● **本文**
══════════════════════════════
もしかして、それは単に同情してるだけで友としての重みはなかったのかも?

で、ここの『夢を見続けることはできやしねぇ』という言葉、それは卯之さんが
自身にも言い聞かせているのではないかなと、今回感じました。
生きる力をくれた伊佐を慕っていたのに、いつしか凶状持ちのお尋ね者となって
いた・・・それを知った卯之さんは伊佐に裏切られたように思っただろうし、
幼い頃の夢のような思い出が砕かれてしまったようにも感じただろうし。
だからって伊佐を恨むワケじゃないけど、どうしてそんな生き方になって
しまったのかという疑問や謎は、たぶん今でもあるだろうとは思う。
お互いをよく知っているとはいえ卯之さんは卯之さん、伊佐自身ではあり得ない
から、理由を知ったところで理解をするのは難しいんじゃないかなと。
それから、2回3回と観ても不明なのは『あの頃のおいらは八方塞』って台詞。
やっぱり八方塞の原因には伊佐とおしまも絡んでるよねぇ、必ず・・・
うーん、卯之さんの人生って複雑そうでよくワカンナイわねぇ(苦笑)。
══════════════════════════════
● **提示資料**

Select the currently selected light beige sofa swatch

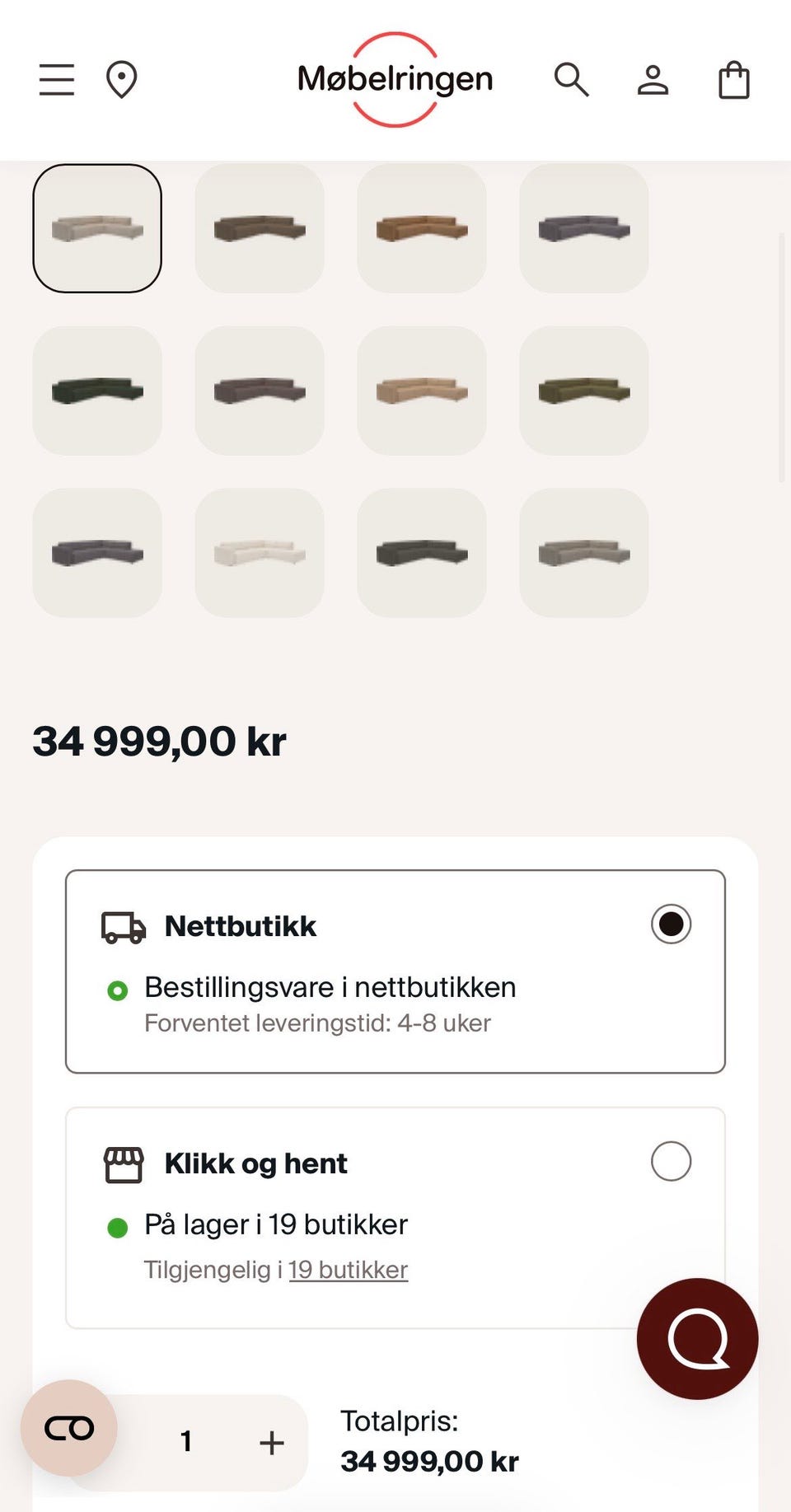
══════════════════════════════
● **作業内容**
[A] 次の(i)〜(iii)がそれぞれ本文の内容と合っているかを「はい」か「いいえ」で答え、判断の決め手となる本文の言葉をそのまま引用して添えてください。
(i) 筆者は、卯之さんが伊佐を恨んでいると述べている。
(ii) 筆者には、何度観てもわからない台詞がある。
(iii) 筆者は、理由を知れば卯之さんは伊佐を理解できると考えている。
[B] 本文のうち、「もしかして、それは単に同情してるだけで友としての重みはなかったのかも?」から「それから、2回3回と観ても不明なのは『あの頃のおいらは八方塞』って台詞。」までをすべて、一字一句変えずに書き出してください。

● **解答**
[A]
(i) いいえ 「だからって伊佐を恨むワケじゃないけど」
(ii) はい 「2回3回と観ても不明なのは『あの頃のおいらは八方塞』って台詞。」
(iii) いいえ 「理由を知ったところで理解をするのは難しいんじゃないかなと。」

[B]
もしかして、それは単に同情してるだけで友としての重みはなかったのかも?

で、ここの『夢を見続けることはできやしねぇ』という言葉、それは卯之さんが
自身にも言い聞かせているのではないかなと、今回感じました。
生きる力をくれた伊佐を慕っていたのに、いつしか凶状持ちのお尋ね者となって
いた・・・それを知った卯之さんは伊佐に裏切られたように思っただろうし、
幼い頃の夢のような思い出が砕かれてしまったようにも感じただろうし。
だからって伊佐を恨むワケじゃないけど、どうしてそんな生き方になって
しまったのかという疑問や謎は、たぶん今でもあるだろうとは思う。
お互いをよく知っているとはいえ卯之さんは卯之さん、伊佐自身ではあり得ない
から、理由を知ったところで理解をするのは難しいんじゃないかなと。
それから、2回3回と観ても不明なのは『あの頃のおいらは八方塞』って台詞。